Figure 2026521394000001_ABST
Abstract
Description
Technical Field
[0001] This application relates to optical storage technology, particularly to optical disk drives and electronic devices.
Background Art
[0002] In the field of optical storage, optical disks are usually used as storage media for storing information. With the continuous development of technology, the performance such as the recording density and capacity of optical disks has been greatly improved. In actual applications, it is necessary to write and store information on an optical disk via an optical disk drive, or to read the information recorded on the optical disk via an optical disk drive. An optical disk drive mainly includes a mechanism for rotationally driving an optical disk and a laser head for reading / writing information. Currently, the reading / writing speed of an optical disk drive is generally about 4.5M / s. A direct and feasible way to improve the reading / writing speed of an optical disk drive is to increase the rotation speed of the optical disk. When the rotation speed is high, the natural vibration frequency of the optical disk may be excited, and the optical disk may vibrate. However, the vibration of the optical disk may reduce the alignment accuracy between the optical disk and the laser head. As a result, the stability and efficiency of information reading / writing may be affected.
Summary of the Invention
[0003] This application provides an optical disk drive and an electronic device that can effectively avoid the vibration of an optical disk.
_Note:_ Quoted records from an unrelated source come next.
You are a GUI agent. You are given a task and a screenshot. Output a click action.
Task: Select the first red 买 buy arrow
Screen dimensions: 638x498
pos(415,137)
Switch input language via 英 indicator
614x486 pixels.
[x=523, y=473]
[0004] According to a first embodiment, the present application provides an optical disc drive. The optical disc drive may include a housing, a tray, and a support mechanism. The housing has a receptacle, the inner wall of which has a mounting surface. The tray is located within the receptacle and has a holding surface for holding an optical disc, the holding surface being located opposite the mounting surface. Furthermore, the optical disc drive further includes a rigid sheet. The rigid sheet may be located on the mounting surface, or it may be located on the holding surface, or it may be located on both the mounting surface and the holding surface. The support mechanism is located within the receptacle. The support mechanism can suspend the optical disc between the mounting surface and the holding surface and maintain a gap between the optical disc and the rigid sheet. In the optical disc drive provided in this embodiment of the present application, the rigid sheet is positioned to effectively reduce the air volume and vortex motion space around the optical disc, thereby reducing vortex turbulence on the optical disc. In this way, the stability and safety of the rotating optical disc can be greatly improved.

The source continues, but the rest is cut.